Chidi’s chemotherapy treatment continued throughout the WASSCE period. As the drugs took their toll his calls became less frequent. I was busy with the exams so I did not mind. On the night of my last paper he called. It was a whatsapp video call and I was thrilled to see the video icon when the call came through.

“Hi,” I said and tried but failed to keep my face neutral. The change in his appearance was too drastic.

“I told you it would be bad.”

His face looked gaunt. All his hair was gone even his eyebrows but his eyes hadn’t lost their honey-brown colour. He was on a hospital bed.

“Why are you in hospital?”

“Transfusion.”

“Oh.”

“How were the exams?”

I told him I’d done my best but he didn’t seem to be listening.

“What’s wrong?”

“I finished chemo two weeks ago.”

“Yes I know. That’s great right?”

“They did a bone marrow test. We got the results last week.”

My heart dropped into my stomach and my mouth went dry. I got a firmer grip on the phone. Why hadn’t he told me the results then?

“And . . .”

He sighed and said in a small voice. “I didn’t respond to the treatment.”

“What does that mean?” I whispered.

“The cancer cells are still there.”

We stared at each other in silence. After what seemed to be an eternity I asked, “What do the doctors say?”

“They want to do another round with different drugs.”

“That’s good right?”

He shrugged and lowered his head.

“Chidi, that’s good right?” I was beginning to panic.

“The thing is those drugs might not work either.”

“Then we’ll try different drugs. We’ll keep trying until the right ones work or until you get a donor for the transplant.”

He smiled but it was a sad smile. “Sure.”

“Chidi, don’t give up. You can’t give up.”

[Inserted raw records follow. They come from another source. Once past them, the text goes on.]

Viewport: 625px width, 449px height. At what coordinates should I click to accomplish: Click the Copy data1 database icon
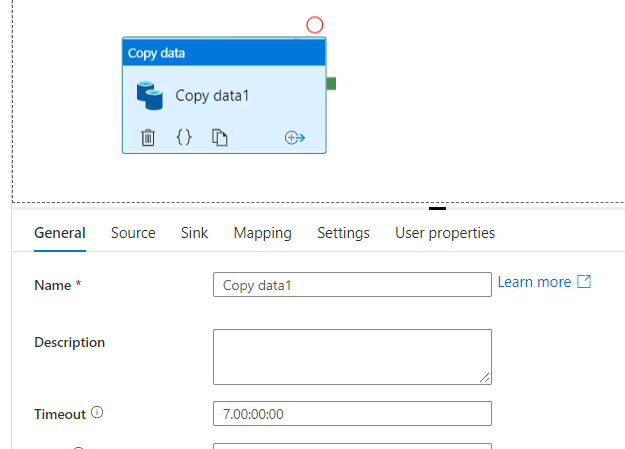point(149,95)
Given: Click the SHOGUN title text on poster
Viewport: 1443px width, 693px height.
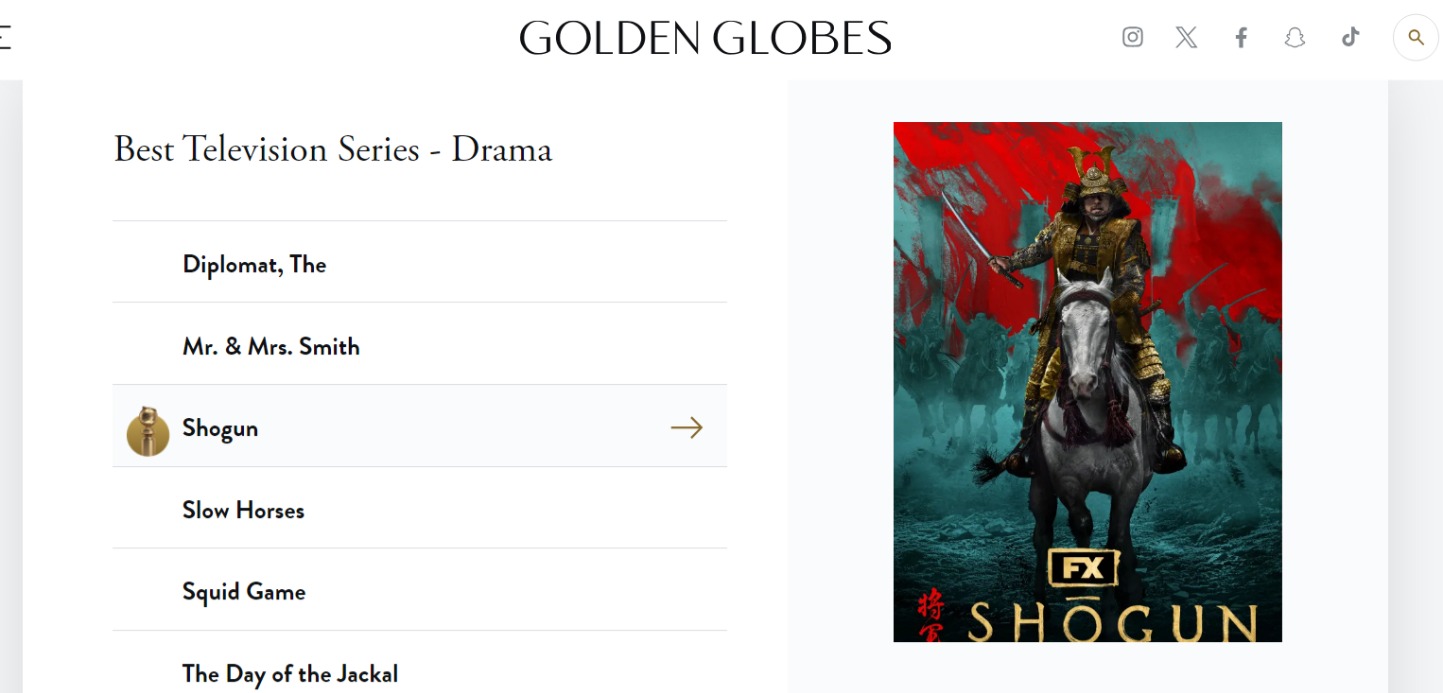Looking at the screenshot, I should (x=1112, y=621).
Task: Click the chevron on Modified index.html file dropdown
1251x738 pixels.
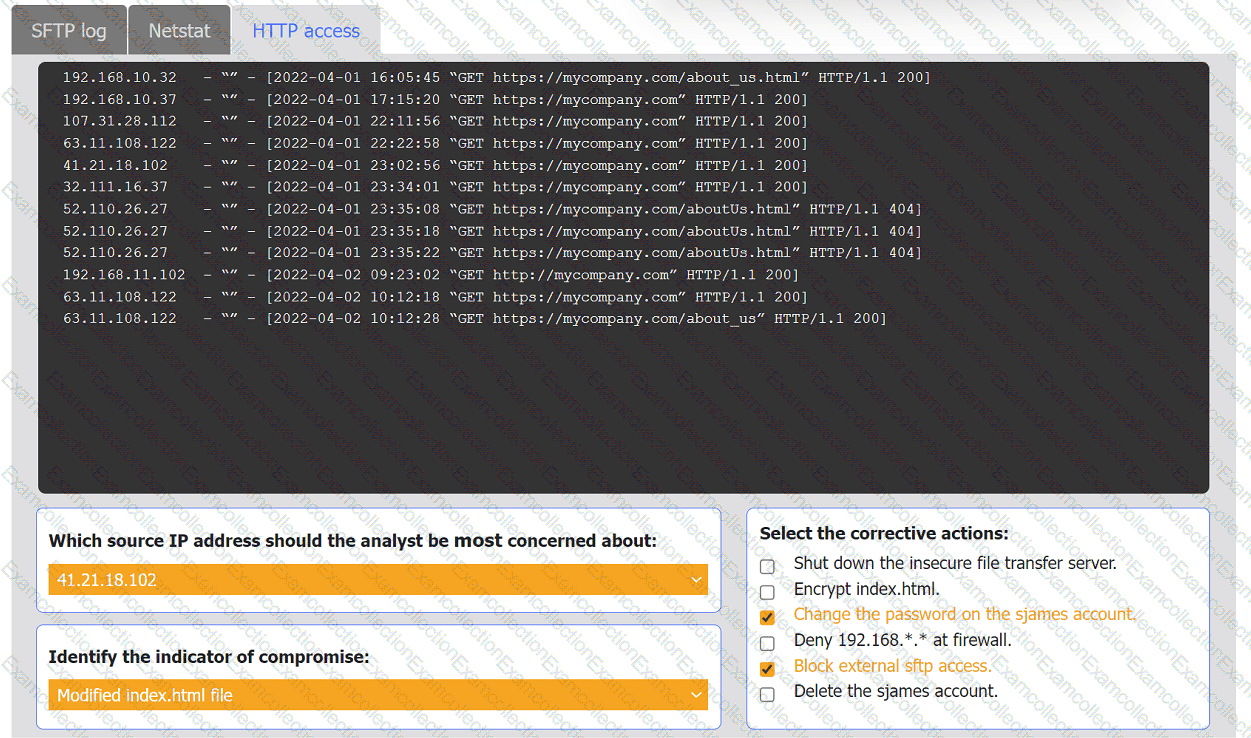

He closed his eyes. I continued talking.

“How about your faith? We could get my Dad and some of the elders to fast and pray for you. The Bible says all you need is faith as small as a mustard seed. It says by His stripes we are healed. You just have to believe.”

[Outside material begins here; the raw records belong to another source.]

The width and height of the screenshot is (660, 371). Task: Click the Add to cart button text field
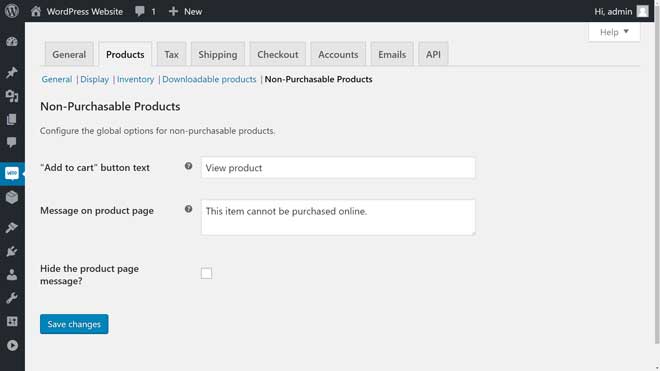point(338,168)
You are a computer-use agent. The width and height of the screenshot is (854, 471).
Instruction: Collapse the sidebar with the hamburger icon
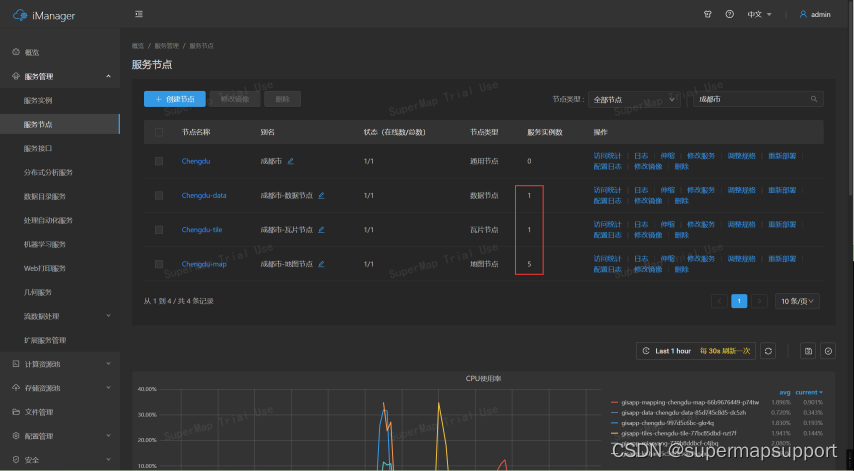[138, 14]
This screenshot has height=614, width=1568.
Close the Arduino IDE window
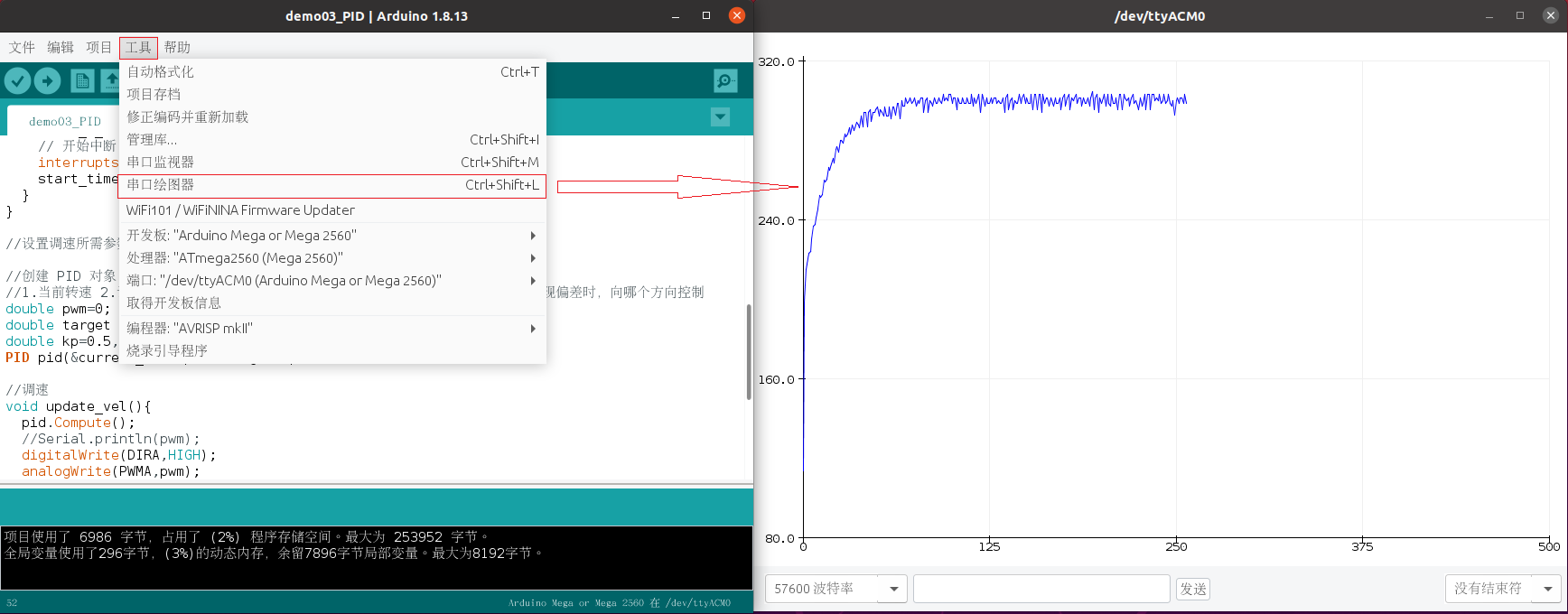tap(737, 15)
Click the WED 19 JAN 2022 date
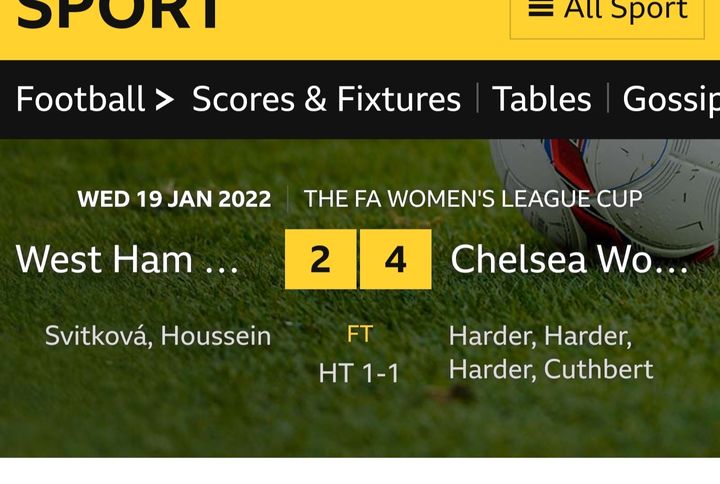Screen dimensions: 720x484 174,198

“Gyikua what if the answer to the prayer is ‘No’?”

I was shaking my head before he even finished talking.

“You can’t talk like that. You can’t just give up. You have to have faith, you have to believe. The woman with the issue of blood, Jesus said to her, ‘Daughter, your faith has made you well.’ You can’t just give up. And Lazarus, when Jesus heard he was sick, he said ‘This sickness will not end in death.’ You can’t just accept it.”

“Gyikua, remember Job? Who dares question God? Remember Paul, remember Trophimus, remember Christ Himself. Sometimes God’s answer is a ‘No’.”

“So you’re just ready to die?” I blurted.

“No. I’m ready to start the second round of chemotherapy.”

“How can you be so calm about everything? How can you not be angry with God?”

“What would be the point? It’s a choice, Gyikua, and I choose to still worship Him. I choose to believe death is only a door to a better life and I’m at peace with that. And in a way, if I die, He is healing me. It might not be the way I want but He’s setting me free from leukaemia forever.”

I began to cry. I didn’t understand how he could be so composed when he was speaking about his own death.

“But the drugs might work and you might still get a donor.”

“But the flip side is that they might not work and I might not get a donor.”

“How can you just give up? How can you not want to fight it?” I said becoming angry.

He got angry too, “Do you think I like being sick? Do you think I’m enjoying this? How do I fight? How exactly do I fight to win this once and for all? What more can I do Gyikua? I start the second round of chemotherapy tomorrow. What else do you want me to do? Tell me and I’ll do it!”

He must have flung the phone against the wall because all I saw was a blur of the ceiling and then the screen went dark and the call dropped.

I cried even harder.

I sat there looking at my blank phone, expecting him to call back but he didn’t.